Funding Clawbacks from Members with Extensions

Members of Unit 1 entering their seventh year of a PhD program who have been granted a funding extension should have received the minimum guarantee for year 6 over the summer. We have received reports that this has not occurred, and are collecting information on all those affected. If you are entering year 7 with an extension and have not received $5,384 as minimum guarantee in addition to the Graduate Financial Assistance (GFA) ($814 for domestic students or $1295 for international students) this summer, please contact Sheila Wilmot, our Equity Officer, at cupe3903.equity.officer@gmail.com

There are three reasons for funding extensions provided by the Unit 1 Collective Agreement: parental leave (article 17.12), disability/illness/injury leave (article 15.10), and executive/bargaining team service (article 15.09). The majority of these extensions affect those members who are often the most vulnerable. Withholding this funding over the summer is especially galling because York has repeatedly assured the union that this exact scenario would not occur. Most recently, during the May 18 Labour-Management Committee meeting, Fahim Quadir, Interim Dean of the Faculty of Graduate Studies (FGS), assured us that these members would receive the minimum guarantee over the summer, as has been past practice for members with extensions.
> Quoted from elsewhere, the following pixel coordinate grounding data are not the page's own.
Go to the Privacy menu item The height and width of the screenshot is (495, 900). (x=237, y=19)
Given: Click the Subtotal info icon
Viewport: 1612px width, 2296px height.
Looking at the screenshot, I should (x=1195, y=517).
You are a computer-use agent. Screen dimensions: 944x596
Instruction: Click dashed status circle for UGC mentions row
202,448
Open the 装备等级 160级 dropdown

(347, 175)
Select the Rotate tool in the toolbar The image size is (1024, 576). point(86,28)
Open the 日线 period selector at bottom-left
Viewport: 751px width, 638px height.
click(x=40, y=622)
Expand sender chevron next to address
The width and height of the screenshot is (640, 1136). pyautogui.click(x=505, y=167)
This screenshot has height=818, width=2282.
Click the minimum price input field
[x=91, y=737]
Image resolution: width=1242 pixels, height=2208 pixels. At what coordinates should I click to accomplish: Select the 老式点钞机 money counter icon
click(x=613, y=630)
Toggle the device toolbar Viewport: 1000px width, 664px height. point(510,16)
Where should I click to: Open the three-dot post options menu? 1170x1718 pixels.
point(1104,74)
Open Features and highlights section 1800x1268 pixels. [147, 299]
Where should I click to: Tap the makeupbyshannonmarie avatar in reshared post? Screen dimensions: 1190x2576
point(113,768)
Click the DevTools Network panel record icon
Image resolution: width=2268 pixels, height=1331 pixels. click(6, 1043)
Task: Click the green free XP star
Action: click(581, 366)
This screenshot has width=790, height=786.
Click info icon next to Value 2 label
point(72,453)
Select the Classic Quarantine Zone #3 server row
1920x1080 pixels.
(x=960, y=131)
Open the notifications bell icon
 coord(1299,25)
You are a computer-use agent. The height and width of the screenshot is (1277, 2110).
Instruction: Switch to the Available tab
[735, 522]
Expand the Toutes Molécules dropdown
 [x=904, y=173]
If this change is the result of York’s somehow still-nebulous Fellowship Funding Model, it also contradicts all of the employer’s assurances that their new model would not result in any clawbacks.

CUPE 3903 calls on York to honour both past practice and the commitment that was made by FGS and pay the minimum guarantee to those members who were granted an extension. Students with disabilities or newborns should not have to worry about whether or not they will receive their funding. Funding should be designed to empower the most vulnerable of York’s graduate students, not hinder them.